* TASK PROMPT
Reproduce every line of the records below verbatim, leaving out the pictures.

* SUPPLIED MATERIAL
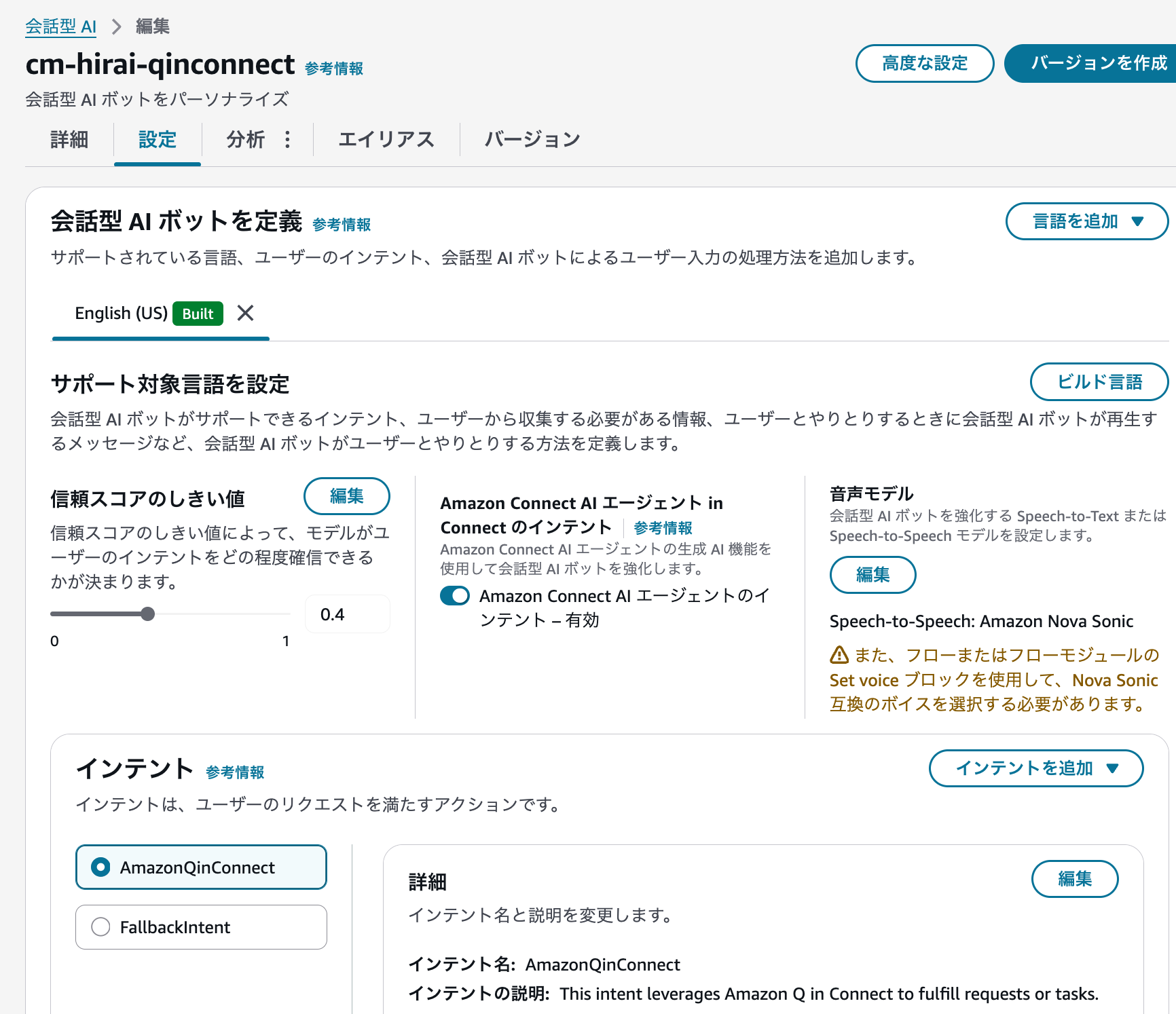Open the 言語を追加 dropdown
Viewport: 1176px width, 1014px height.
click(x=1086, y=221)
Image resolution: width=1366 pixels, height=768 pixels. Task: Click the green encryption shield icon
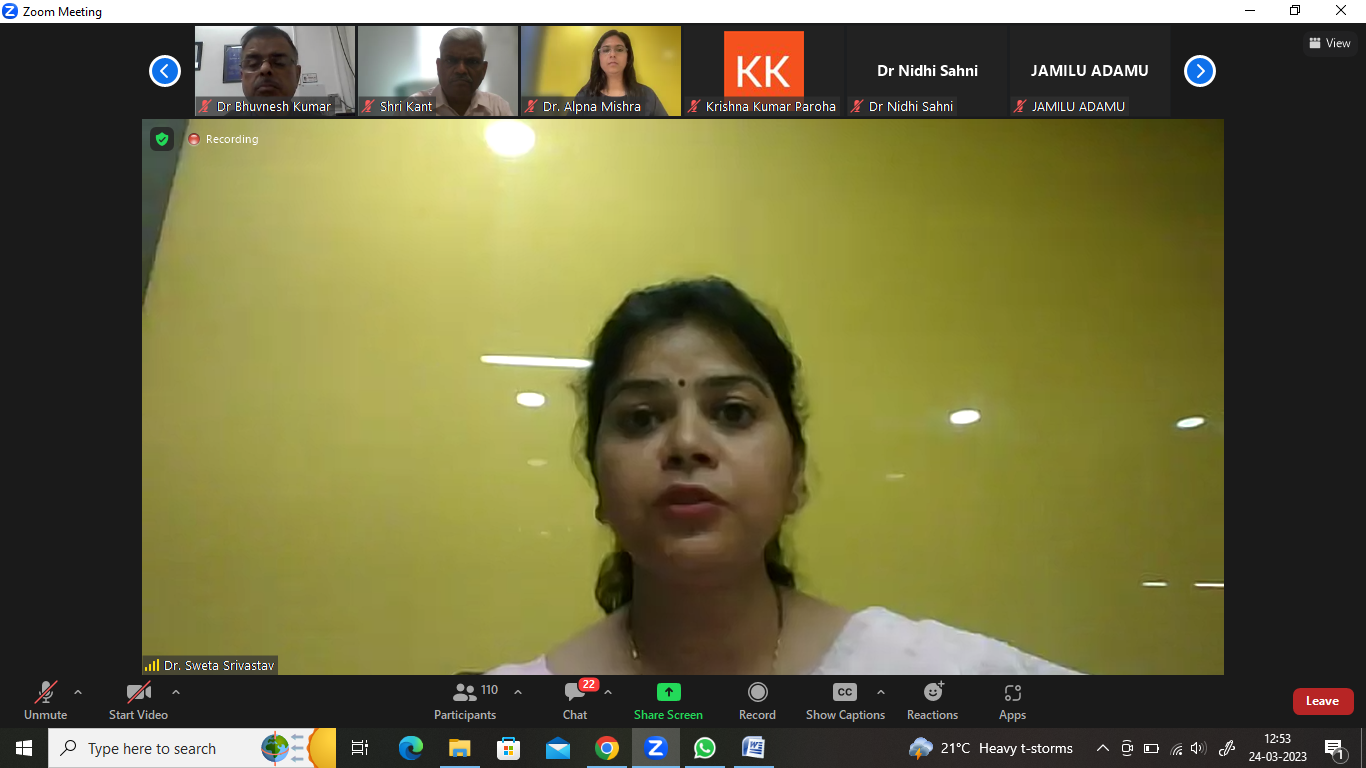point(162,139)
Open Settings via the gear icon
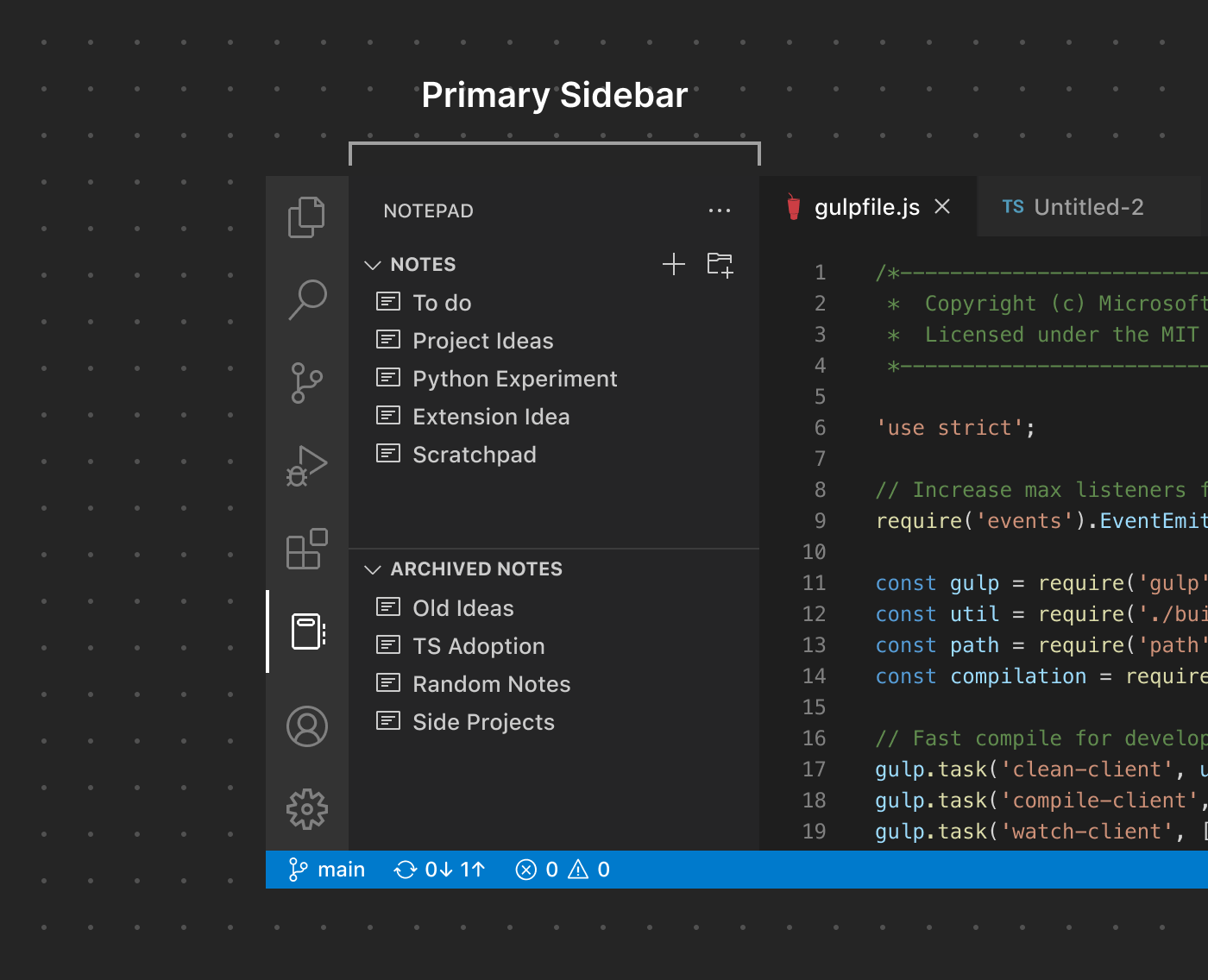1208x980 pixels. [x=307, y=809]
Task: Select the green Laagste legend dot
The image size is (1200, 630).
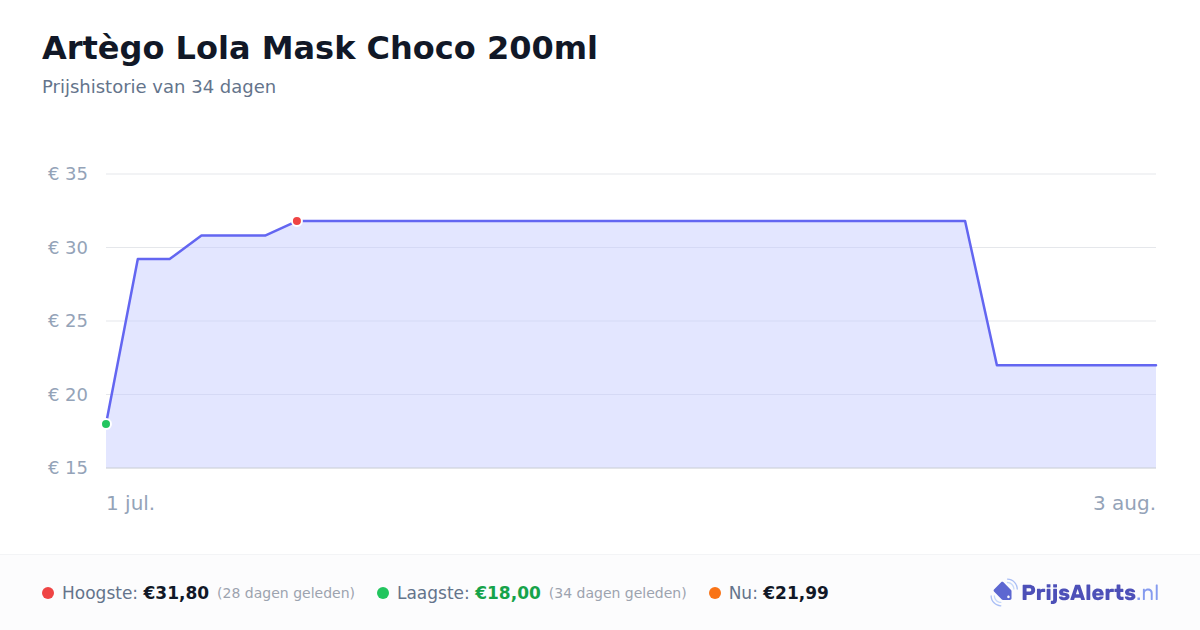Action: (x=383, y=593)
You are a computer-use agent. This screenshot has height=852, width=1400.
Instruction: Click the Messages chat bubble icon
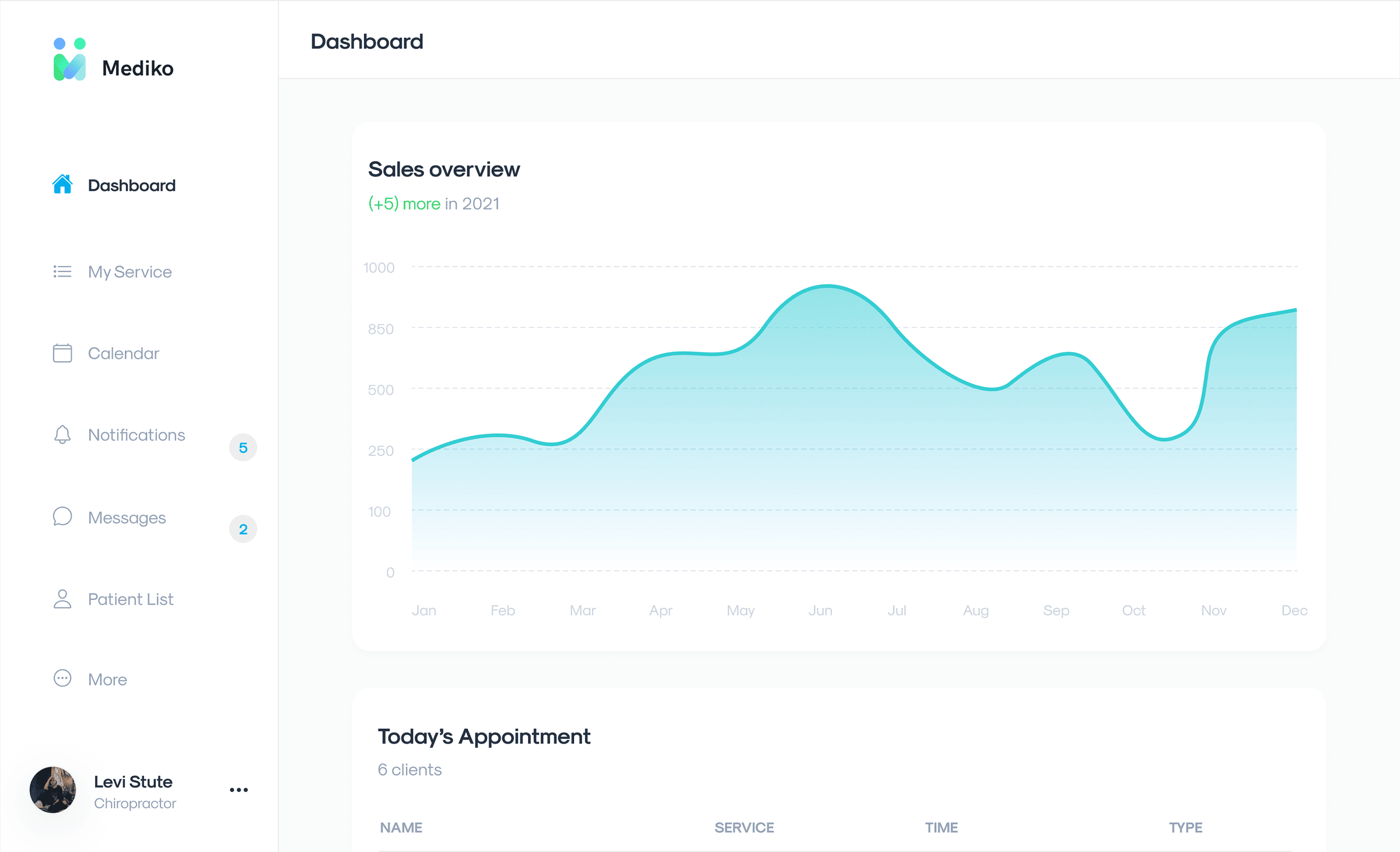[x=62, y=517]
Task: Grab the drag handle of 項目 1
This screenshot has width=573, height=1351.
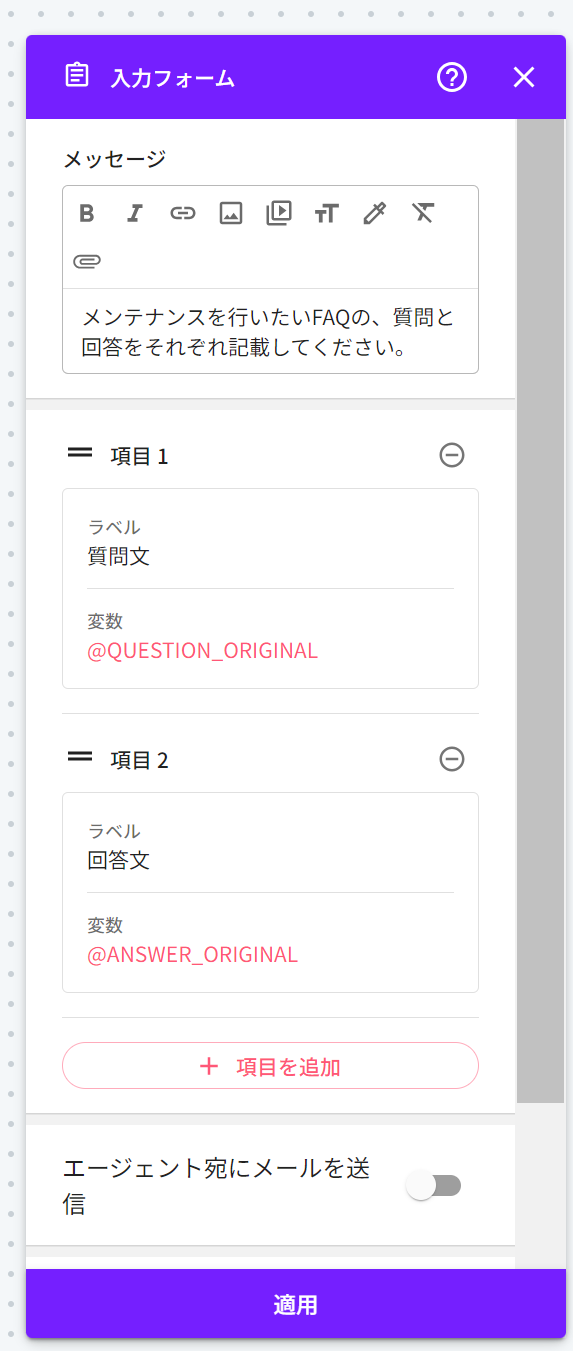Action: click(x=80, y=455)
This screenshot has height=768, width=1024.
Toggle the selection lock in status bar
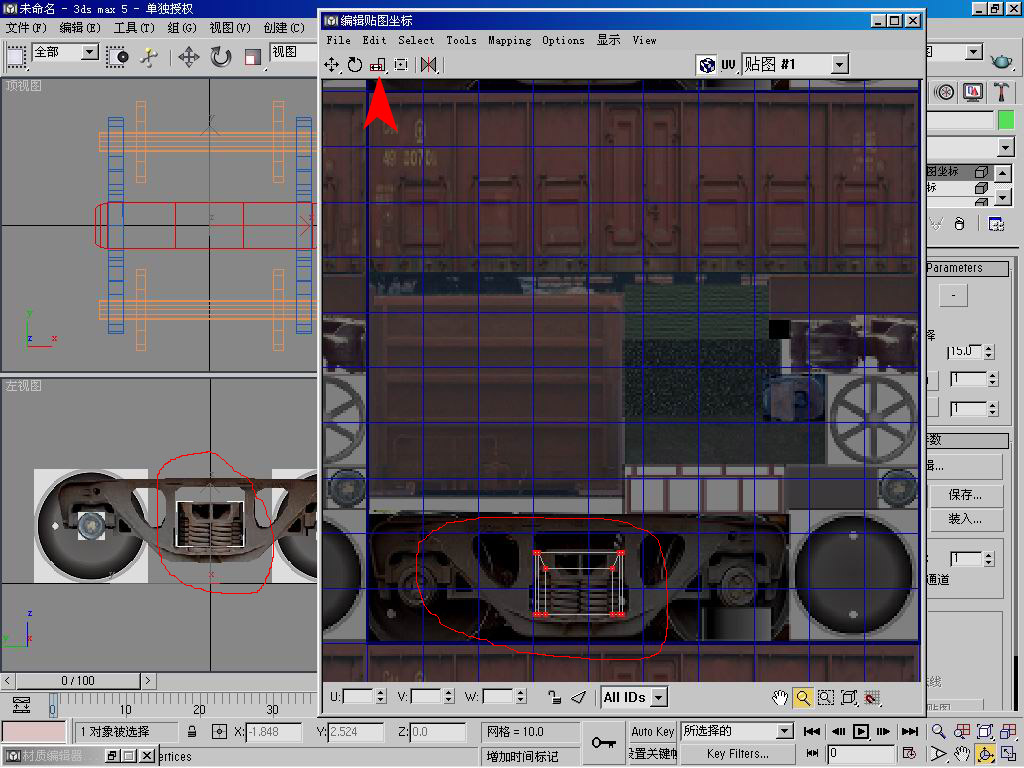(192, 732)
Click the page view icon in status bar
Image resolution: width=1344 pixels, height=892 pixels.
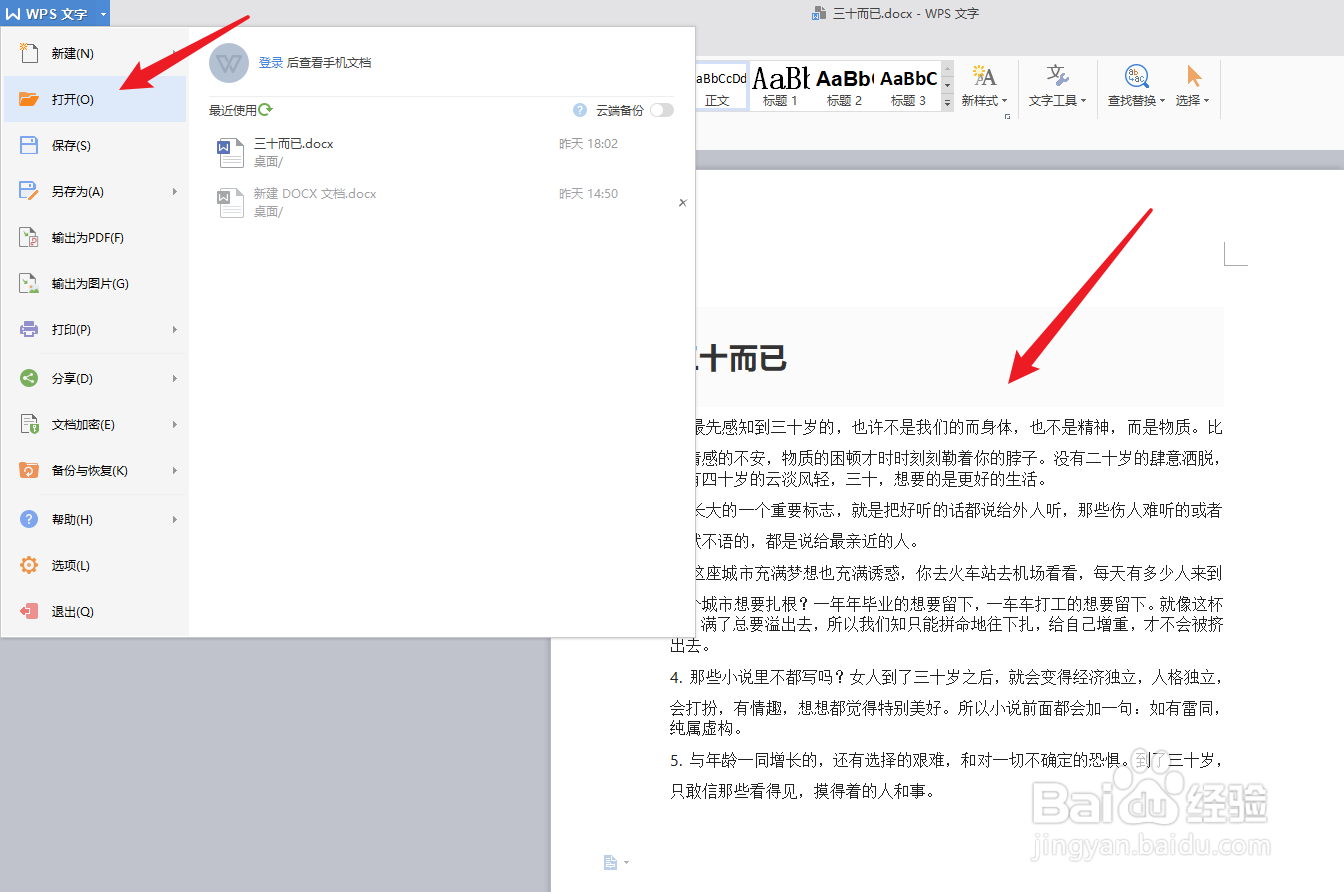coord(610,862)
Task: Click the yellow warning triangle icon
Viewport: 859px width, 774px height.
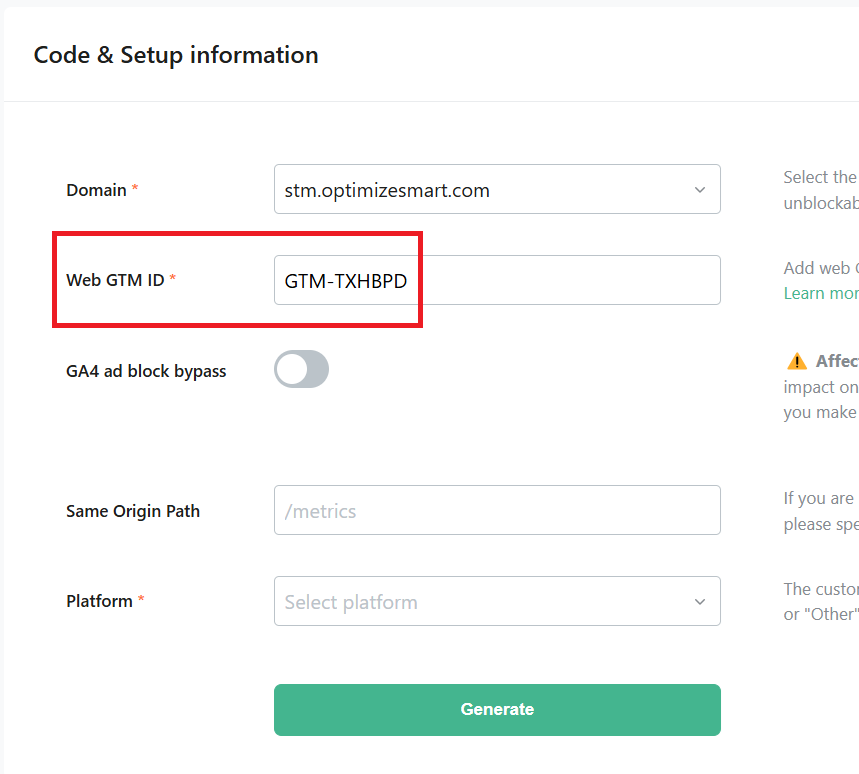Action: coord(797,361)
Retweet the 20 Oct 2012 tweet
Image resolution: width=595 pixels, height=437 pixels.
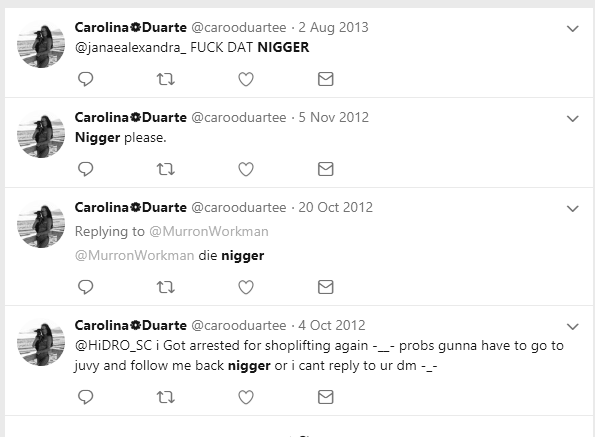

* RESULT FOR THIS TASK
Open the 言語を追加 dropdown
Viewport: 1176px width, 1014px height.
click(x=1086, y=221)
Image resolution: width=1366 pixels, height=768 pixels. Task: Click the green encryption shield icon
point(162,139)
Open Settings via the gear icon
1208x980 pixels. [x=307, y=809]
Task: Select the green Laagste legend dot
The image size is (1200, 630).
Action: (x=383, y=593)
You are a computer-use agent. This screenshot has height=852, width=1400.
Instruction: Click the Messages chat bubble icon
[x=62, y=517]
Task: Grab the drag handle of 項目 1
This screenshot has width=573, height=1351.
Action: click(x=80, y=455)
This screenshot has height=768, width=1024.
Toggle the selection lock in status bar
(192, 732)
Click the page view icon in status bar
Image resolution: width=1344 pixels, height=892 pixels.
coord(610,862)
Task: Click the yellow warning triangle icon
Viewport: 859px width, 774px height.
Action: coord(797,361)
Retweet the 20 Oct 2012 tweet
Image resolution: width=595 pixels, height=437 pixels.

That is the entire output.